Four Legendary Thieves
We know we shouldn’t, but most of us can’t help but love a successful thief. There’s something charming about someone who can evade police capture and make a career out of swindling others. Well, it’s not really charming, but it’s fascinating none the less.
Jonathan Wild (1683 – 1725)
Before England utilized a full-scale police force in the 19th century individuals could be hired from the community to bring criminals to justice, not unlike bounty hunters. As London grew as a major business and cultural center theft became a very common occurrence, leading to the creation of thief-takers - people hired by victims to capture those who wronged them and recover the stolen goods.
Jonathan Wild was at one point England’s most popular thief-taker, but he was also the head of a major network if thieves, allowing him to work both sides of the law to his benefit. When one of his men committed a successful robbery Wild would wait for the victim to approach him or put an ad in the newspapers advertising the recovered item. He would then make a profit returning the item to its rightful owner.

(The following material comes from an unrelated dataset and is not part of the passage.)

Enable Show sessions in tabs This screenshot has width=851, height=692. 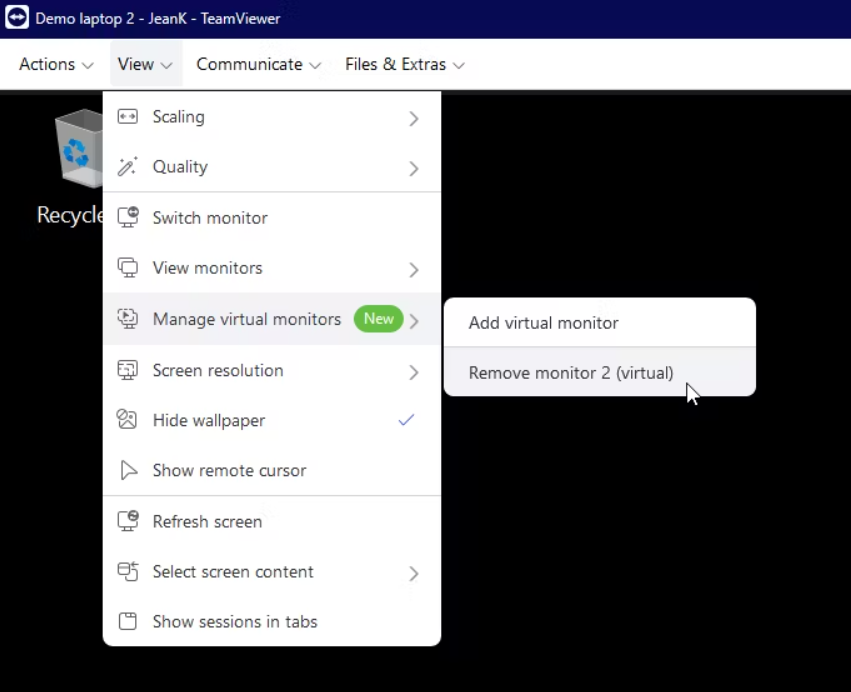pyautogui.click(x=234, y=622)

But that was only one side of it. Members of Wild’s gang were never safe from the law, especially with Wild at the helm. He would pay them for their services, but selling stolen goods was a major offense, so he could make further profit by selling his own men out to the police. Many were hanged, but hey, can’t make an omelet without double-crossing the people who trust you, right?
Eventually Wild’s brilliant scheme was uncovered and he himself was executed. Nowadays he is seen as a symbol of corruption.

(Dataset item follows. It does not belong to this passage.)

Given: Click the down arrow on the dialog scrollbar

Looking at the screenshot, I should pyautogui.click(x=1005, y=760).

One of the most notorious of modern American bank robbers, Brankle hit up forty-three banks in six different states over the course of twenty-months.
Brankle first robbed a bank when his wife’s family threatened to finance her divorce. Brankle had made numerous attempts at business, all of which had failed and left him and his wife in heavy debt. Not wanting to lose his only son, Brankle first stole a BMW from a dealership before committing the first in a lengthy string of robberies.
Brankle developed a plan that he followed as closely as possible. First, he only robbed banks that were inside of grocery stores. Second, he spent days learning the layout of both the target stores and their neighborhoods. Third, he would never appear rushed or nervous, often walking away from the scene slowly and driving away as casually as he could. In a few instances he even gave tellers advice on how to be robbed. He never harmed anyone during a robbery (police claimed he was always armed, though he himself says otherwise). His unusually cool demeanor earned him the nickname Gentleman Bandit.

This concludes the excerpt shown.